- Exercise goal:
Retype each entry. Leave every word as it is.

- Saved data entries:

────────────────────

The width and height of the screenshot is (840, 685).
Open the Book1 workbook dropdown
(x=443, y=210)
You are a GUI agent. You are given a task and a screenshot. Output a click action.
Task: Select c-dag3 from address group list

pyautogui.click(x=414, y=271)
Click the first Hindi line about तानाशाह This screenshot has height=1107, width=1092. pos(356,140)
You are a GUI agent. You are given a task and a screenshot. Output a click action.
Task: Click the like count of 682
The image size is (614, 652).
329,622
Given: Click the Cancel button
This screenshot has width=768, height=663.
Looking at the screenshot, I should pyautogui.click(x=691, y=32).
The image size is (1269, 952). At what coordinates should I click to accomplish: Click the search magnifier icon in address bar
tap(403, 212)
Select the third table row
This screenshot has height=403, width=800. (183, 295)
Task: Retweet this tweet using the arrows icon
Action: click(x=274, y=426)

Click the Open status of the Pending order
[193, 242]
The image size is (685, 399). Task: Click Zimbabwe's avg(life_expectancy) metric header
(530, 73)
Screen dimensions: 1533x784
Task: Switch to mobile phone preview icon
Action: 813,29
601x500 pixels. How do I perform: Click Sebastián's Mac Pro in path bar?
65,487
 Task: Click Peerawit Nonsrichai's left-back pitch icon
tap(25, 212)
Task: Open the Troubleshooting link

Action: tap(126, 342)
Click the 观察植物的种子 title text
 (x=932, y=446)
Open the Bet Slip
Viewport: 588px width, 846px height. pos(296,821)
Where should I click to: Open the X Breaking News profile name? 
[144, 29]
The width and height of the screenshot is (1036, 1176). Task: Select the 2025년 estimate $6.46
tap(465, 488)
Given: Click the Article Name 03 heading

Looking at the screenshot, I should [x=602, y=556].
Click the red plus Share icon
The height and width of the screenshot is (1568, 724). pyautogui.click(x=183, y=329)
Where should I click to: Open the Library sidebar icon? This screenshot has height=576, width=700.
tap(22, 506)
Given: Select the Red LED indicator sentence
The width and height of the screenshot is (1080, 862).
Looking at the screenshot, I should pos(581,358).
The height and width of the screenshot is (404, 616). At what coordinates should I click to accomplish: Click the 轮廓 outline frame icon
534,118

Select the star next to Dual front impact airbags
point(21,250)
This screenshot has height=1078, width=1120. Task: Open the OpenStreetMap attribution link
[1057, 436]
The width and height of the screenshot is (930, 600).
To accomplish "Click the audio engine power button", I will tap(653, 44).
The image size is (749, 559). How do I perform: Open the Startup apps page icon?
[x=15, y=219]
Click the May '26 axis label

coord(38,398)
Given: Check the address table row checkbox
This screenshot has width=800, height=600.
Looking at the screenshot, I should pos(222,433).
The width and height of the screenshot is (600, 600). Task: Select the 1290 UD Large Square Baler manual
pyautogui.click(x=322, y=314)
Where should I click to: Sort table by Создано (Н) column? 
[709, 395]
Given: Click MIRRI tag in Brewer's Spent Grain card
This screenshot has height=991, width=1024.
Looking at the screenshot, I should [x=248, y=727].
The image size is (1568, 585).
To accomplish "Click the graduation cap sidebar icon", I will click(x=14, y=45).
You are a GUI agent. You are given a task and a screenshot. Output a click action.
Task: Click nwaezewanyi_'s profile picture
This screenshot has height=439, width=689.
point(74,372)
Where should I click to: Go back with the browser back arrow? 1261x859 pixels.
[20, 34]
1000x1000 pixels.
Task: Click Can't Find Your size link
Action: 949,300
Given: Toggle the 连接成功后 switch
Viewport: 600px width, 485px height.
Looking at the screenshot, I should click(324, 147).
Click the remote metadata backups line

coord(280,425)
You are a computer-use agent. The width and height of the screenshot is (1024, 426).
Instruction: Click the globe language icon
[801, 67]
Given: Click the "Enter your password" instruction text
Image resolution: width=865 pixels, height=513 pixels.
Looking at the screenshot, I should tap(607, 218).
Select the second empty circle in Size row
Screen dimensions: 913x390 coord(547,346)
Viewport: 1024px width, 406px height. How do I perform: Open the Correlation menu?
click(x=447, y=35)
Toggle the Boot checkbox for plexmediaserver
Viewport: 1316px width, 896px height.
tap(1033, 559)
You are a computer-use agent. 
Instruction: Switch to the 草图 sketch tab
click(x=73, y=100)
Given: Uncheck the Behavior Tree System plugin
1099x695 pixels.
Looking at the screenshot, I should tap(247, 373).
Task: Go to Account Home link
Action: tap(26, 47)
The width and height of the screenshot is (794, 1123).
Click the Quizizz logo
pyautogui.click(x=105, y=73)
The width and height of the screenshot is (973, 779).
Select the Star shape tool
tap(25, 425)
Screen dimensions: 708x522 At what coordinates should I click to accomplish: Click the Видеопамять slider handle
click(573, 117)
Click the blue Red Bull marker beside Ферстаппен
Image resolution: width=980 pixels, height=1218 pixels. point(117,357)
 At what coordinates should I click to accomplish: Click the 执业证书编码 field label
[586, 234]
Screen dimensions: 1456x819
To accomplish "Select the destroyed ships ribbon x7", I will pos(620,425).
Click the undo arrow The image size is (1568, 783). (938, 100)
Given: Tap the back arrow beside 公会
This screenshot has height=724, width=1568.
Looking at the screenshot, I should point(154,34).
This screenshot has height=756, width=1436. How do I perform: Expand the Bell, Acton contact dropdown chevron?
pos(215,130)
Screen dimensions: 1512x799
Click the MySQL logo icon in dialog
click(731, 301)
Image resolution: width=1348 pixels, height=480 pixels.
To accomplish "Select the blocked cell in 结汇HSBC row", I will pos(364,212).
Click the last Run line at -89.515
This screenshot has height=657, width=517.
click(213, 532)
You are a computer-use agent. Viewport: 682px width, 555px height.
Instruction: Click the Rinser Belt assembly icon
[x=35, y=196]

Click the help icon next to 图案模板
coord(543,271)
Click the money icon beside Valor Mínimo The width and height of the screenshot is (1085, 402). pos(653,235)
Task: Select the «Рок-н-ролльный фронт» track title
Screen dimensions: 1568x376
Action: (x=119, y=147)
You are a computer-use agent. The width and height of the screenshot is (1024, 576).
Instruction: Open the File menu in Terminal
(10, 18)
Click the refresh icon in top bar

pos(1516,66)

────────────────────

- Expected answer:
The width and height of the screenshot is (840, 685).
Open the Book1 workbook dropdown
(x=443, y=210)
You are a GUI agent. You are given a task and a screenshot. Output a click action.
Task: Select c-dag3 from address group list

pyautogui.click(x=414, y=271)
Click the first Hindi line about तानाशाह This screenshot has height=1107, width=1092. pos(356,140)
You are a GUI agent. You are given a task and a screenshot. Output a click action.
Task: Click the like count of 682
The image size is (614, 652).
329,622
Given: Click the Cancel button
This screenshot has width=768, height=663.
Looking at the screenshot, I should pyautogui.click(x=691, y=32).
The image size is (1269, 952). At what coordinates should I click to accomplish: Click the search magnifier icon in address bar
tap(403, 212)
Select the third table row
This screenshot has height=403, width=800. (183, 295)
Task: Retweet this tweet using the arrows icon
Action: click(x=274, y=426)

Click the Open status of the Pending order
[193, 242]
The image size is (685, 399). Task: Click Zimbabwe's avg(life_expectancy) metric header
(530, 73)
Screen dimensions: 1533x784
Task: Switch to mobile phone preview icon
Action: 813,29
601x500 pixels. How do I perform: Click Sebastián's Mac Pro in path bar?
65,487
 Task: Click Peerawit Nonsrichai's left-back pitch icon
tap(25, 212)
Task: Open the Troubleshooting link

Action: tap(126, 342)
Click the 观察植物的种子 title text
 (x=932, y=446)
Open the Bet Slip
Viewport: 588px width, 846px height. pos(296,821)
Where should I click to: Open the X Breaking News profile name? 
[144, 29]
The width and height of the screenshot is (1036, 1176). Task: Select the 2025년 estimate $6.46
tap(465, 488)
Given: Click the Article Name 03 heading

Looking at the screenshot, I should [x=602, y=556].
Click the red plus Share icon
The height and width of the screenshot is (1568, 724). pyautogui.click(x=183, y=329)
Where should I click to: Open the Library sidebar icon? This screenshot has height=576, width=700.
tap(22, 506)
Given: Select the Red LED indicator sentence
The width and height of the screenshot is (1080, 862).
Looking at the screenshot, I should pos(581,358).
The height and width of the screenshot is (404, 616). At what coordinates should I click to accomplish: Click the 轮廓 outline frame icon
534,118

Select the star next to Dual front impact airbags
point(21,250)
This screenshot has height=1078, width=1120. Task: Open the OpenStreetMap attribution link
[1057, 436]
The width and height of the screenshot is (930, 600).
To accomplish "Click the audio engine power button", I will tap(653, 44).
The image size is (749, 559). How do I perform: Open the Startup apps page icon?
[x=15, y=219]
Click the May '26 axis label

coord(38,398)
Given: Check the address table row checkbox
This screenshot has width=800, height=600.
Looking at the screenshot, I should pos(222,433).
The width and height of the screenshot is (600, 600). Task: Select the 1290 UD Large Square Baler manual
pyautogui.click(x=322, y=314)
Where should I click to: Sort table by Создано (Н) column? 
[709, 395]
Given: Click MIRRI tag in Brewer's Spent Grain card
This screenshot has height=991, width=1024.
Looking at the screenshot, I should [x=248, y=727].
The image size is (1568, 585).
To accomplish "Click the graduation cap sidebar icon", I will click(x=14, y=45).
You are a GUI agent. You are given a task and a screenshot. Output a click action.
Task: Click nwaezewanyi_'s profile picture
This screenshot has height=439, width=689.
point(74,372)
Where should I click to: Go back with the browser back arrow? 1261x859 pixels.
[20, 34]
1000x1000 pixels.
Task: Click Can't Find Your size link
Action: 949,300
Given: Toggle the 连接成功后 switch
Viewport: 600px width, 485px height.
Looking at the screenshot, I should click(324, 147).
Click the remote metadata backups line

coord(280,425)
You are a computer-use agent. The width and height of the screenshot is (1024, 426).
Instruction: Click the globe language icon
[801, 67]
Given: Click the "Enter your password" instruction text
Image resolution: width=865 pixels, height=513 pixels.
Looking at the screenshot, I should tap(607, 218).
Select the second empty circle in Size row
Screen dimensions: 913x390 coord(547,346)
Viewport: 1024px width, 406px height. How do I perform: Open the Correlation menu?
click(x=447, y=35)
Toggle the Boot checkbox for plexmediaserver
Viewport: 1316px width, 896px height.
tap(1033, 559)
You are a computer-use agent. 
Instruction: Switch to the 草图 sketch tab
click(x=73, y=100)
Given: Uncheck the Behavior Tree System plugin
1099x695 pixels.
Looking at the screenshot, I should tap(247, 373).
Task: Go to Account Home link
Action: tap(26, 47)
The width and height of the screenshot is (794, 1123).
Click the Quizizz logo
pyautogui.click(x=105, y=73)
The width and height of the screenshot is (973, 779).
Select the Star shape tool
tap(25, 425)
Screen dimensions: 708x522 At what coordinates should I click to accomplish: Click the Видеопамять slider handle
click(573, 117)
Click the blue Red Bull marker beside Ферстаппен
Image resolution: width=980 pixels, height=1218 pixels. point(117,357)
 At what coordinates should I click to accomplish: Click the 执业证书编码 field label
[586, 234]
Screen dimensions: 1456x819
To accomplish "Select the destroyed ships ribbon x7", I will pos(620,425).
Click the undo arrow The image size is (1568, 783). (938, 100)
Given: Tap the back arrow beside 公会
This screenshot has height=724, width=1568.
Looking at the screenshot, I should point(154,34).
This screenshot has height=756, width=1436. How do I perform: Expand the Bell, Acton contact dropdown chevron?
pos(215,130)
Screen dimensions: 1512x799
Click the MySQL logo icon in dialog
click(731, 301)
Image resolution: width=1348 pixels, height=480 pixels.
To accomplish "Select the blocked cell in 结汇HSBC row", I will pos(364,212).
Click the last Run line at -89.515
This screenshot has height=657, width=517.
click(213, 532)
You are a computer-use agent. Viewport: 682px width, 555px height.
Instruction: Click the Rinser Belt assembly icon
[x=35, y=196]

Click the help icon next to 图案模板
coord(543,271)
Click the money icon beside Valor Mínimo The width and height of the screenshot is (1085, 402). pos(653,235)
Task: Select the «Рок-н-ролльный фронт» track title
Screen dimensions: 1568x376
Action: (x=119, y=147)
You are a computer-use agent. The width and height of the screenshot is (1024, 576).
Instruction: Open the File menu in Terminal
(10, 18)
Click the refresh icon in top bar

pos(1516,66)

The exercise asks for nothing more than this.